Regierung in Brasilien plant massive Haushaltskürzungen

Maßnahmen zur Beschneidung von Arbeiterrechten. Auch Gesundheits- und Bildungssektor von Sparpolitik betroffen. Protest von Gewerkschaften

Brasília. Der brasilianische Senat hat am Dienstag eine Reihe von Maßnahmen beschlossen, mit denen Kürzungen des Bundeshaushaltes erreicht werden sollen. Mit 39 zu 32 Stimmen entschieden die Senatoren zu Gunsten der Maßnahmen. Diese sollen zukünftig unter anderem die Gewährung von Arbeitslosengeld und Gehaltszulagen erschweren. Für den endgültigen Beschluss muss die Initiative nun von Präsidentin Dilma Rousseff unterzeichnet werden. Laut Daten des gewerkschaftlichen Statistikinstituts DIEESE wären von den potentiellen Kürzungen rund 4,8 Millionen arbeitslose Brasilianerinnen und Brasilianer betroffen. Die Abstimmung im Senatsgebäude der Hauptstadt Brasília musste für mehrere Minuten unterbrochen werden, als Gewerkschaftsaktivisten auf der Zuschauertribüne lautstark gegen die Zustimmung protestierten.

Am vergangenen Freitag hatte die Regierung angekündigt, Kürzungen des Bundeshaushaltes in Höhe von rund 70 Milliarden Reais (rund 20,8 Milliarden Euro) durchzuführen. Die Initiative wurde maßgeblich von Finanzminister Joaquim Levy auf den Weg gebracht. Dieser kündigte bei seinem Amtsantritt im Januar 2015 strukturelle Reformen in der brasilianischen Wirtschaft an. Dafür seien laut dem Politiker der Mitte-rechts-Partei PMDB "Opfer" notwendig.
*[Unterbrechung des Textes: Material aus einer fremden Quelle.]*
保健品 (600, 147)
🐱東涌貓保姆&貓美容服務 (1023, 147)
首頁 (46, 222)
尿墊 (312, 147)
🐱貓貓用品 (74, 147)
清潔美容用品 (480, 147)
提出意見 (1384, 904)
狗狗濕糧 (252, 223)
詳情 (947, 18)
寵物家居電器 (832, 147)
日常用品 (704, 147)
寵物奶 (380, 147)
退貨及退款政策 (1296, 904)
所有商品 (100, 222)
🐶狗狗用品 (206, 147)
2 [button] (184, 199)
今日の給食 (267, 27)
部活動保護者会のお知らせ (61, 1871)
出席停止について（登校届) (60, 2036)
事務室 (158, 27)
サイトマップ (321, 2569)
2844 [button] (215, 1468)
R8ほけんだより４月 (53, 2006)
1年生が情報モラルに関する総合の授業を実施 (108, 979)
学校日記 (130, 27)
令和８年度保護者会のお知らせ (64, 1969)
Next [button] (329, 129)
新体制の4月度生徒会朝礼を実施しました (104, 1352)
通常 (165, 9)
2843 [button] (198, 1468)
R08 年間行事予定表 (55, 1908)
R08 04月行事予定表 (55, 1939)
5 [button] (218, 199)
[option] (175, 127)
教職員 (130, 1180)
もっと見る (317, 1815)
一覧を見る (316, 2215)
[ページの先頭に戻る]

Vor allem das "Programm zur Beschleunigung des Wachstums" (PAC), das landesweit Infrastrukturprojekte finanziert, wird von der neuen Sparpolitik betroffen sein. Aber auch Einschnitte im Gesundheits- und Bildungssektor werden erwartet. Das staatliche Wohnungsprogramm „Mein Haus, mein Leben" soll 40 Prozent seiner Zuschüsse einbüßen.

Die Initiative beinhaltet außerdem eine Anhebung der Steuern auf die Gewinne von Banken von 15 auf 20 Prozent.

Die geplanten Sparmaßnahmen sollen die derzeitige Wirtschaftskrise und ökonomische Stagnation auffangen. Experten rechnen für dieses Jahr mit einem Rückgang des Bruttoinlandsproduktes (BIP) um 1,2 Prozent. Das erklärte Ziel der Etatkürzungen ist daher ein Haushaltsüberschuss von 1,2 Prozent des BIP. Kabinettschef Aloizio Mercadante von der regierenden Arbeiterpartei (PT) verteidigte die Kürzungen als "notwendig und gerecht": "Wir müssen eine Kultur schaffen, in der sich die Menschen arbeitend im Leben weiterentwickeln und nicht die Idee unterstützen, dass ich mehr verdiene, wenn ich meine Arbeit aufgebe", erklärte der ehemalige Bildungsminister und Mitbegründer der PT.

Gewerkschaften, soziale Bewegungen, Teile der Opposition und einzelne Abgeordnete der PT kritisieren die angekündigten Maßnahmen dennoch. In einem von Intellektuellen, Politikern und Gruppen wie der Landlosenbewegungen MST und dem Gewerkschaftsbund CUT unterzeichneten Manifest beklagen die Gegner der Initiative vor allem die Beschneidung von Arbeiterrechten: "Das finanzielle Ungleichgewicht der Staatskonten liegt nicht in der Verantwortung der Ärmsten, Arbeiter und Rentner. Die Ursachen dieses Ungleichgewichts waren Steuererleichterungen in Höhe von mehr als 100 Milliarden Reais, die großen Unternehmen von der Regierung gewährt wurden, hohe Zinssätze, die Mittel in das Finanzsystem übertragen und der Rückgang der Einnahmen aufgrund des geringen Wirtschaftswachstums. Es ist nicht gerecht, dass diese Rechnung nun von den Ärmsten bezahlt werden soll", heißt es in dem Text.